The identities of the 12 Gabonese senior military officers who announced the overthrow of the 56 year-old Bongo family dynasty in the country are yet unknown.
However, their coup speech which was contained in their brief address on national TV (Gabon 24) on Wednesday morning, has sent shockwaves to the hearts of many.
The officers introduced themselves as members of The Committee of Transition and the Restoration of Institutions.
One of them said, “In the name of the Gabonese people … we have decided to defend the peace by putting an end to the current regime.”
As one officer read the joint statement, around a dozen others stood silently behind him in military fatigues and berets.
The soldiers said they were annulling the results of Saturday’s election, in which President Ali Bongo was declared the winner for his third term in office, with 64.27% of the vote, while his main challenger, Albert Ondo Ossa, was allocated 30.77%.
The opposition which had declared Bongo’s victory fraudulent, had also claimed victory.
The 12 putschists announced the annulment of the election and dissolved “all the institutions of the republic”.
Consequently, they declared the state institutions dissolved, including the government, the senate, the national assembly, the constitutional court and the election body.

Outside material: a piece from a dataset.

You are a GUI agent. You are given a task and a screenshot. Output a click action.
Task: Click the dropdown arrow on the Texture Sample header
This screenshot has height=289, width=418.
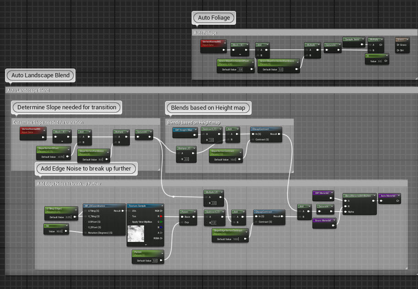pyautogui.click(x=161, y=206)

One of the soldiers said on Gabon 24, “After observing irresponsible, unpredictable governance resulting in a continuing deterioration in social cohesion that risks leading the country into chaos… we have decided to defend peace by putting an end to the current regime.”
Mr Bongo came to power when his father Omar died in 2009. Omar El Hadj Omar Bongo Ondimba was the second president of Gabon for almost 42 years, from 1967 until his death in 2009.
The younger Bongo suffered a stroke in 2018 which sidelined him for almost a year and led to calls for him to step aside.
The following year, a failed coup attempt saw mutiny soldiers sent to prison.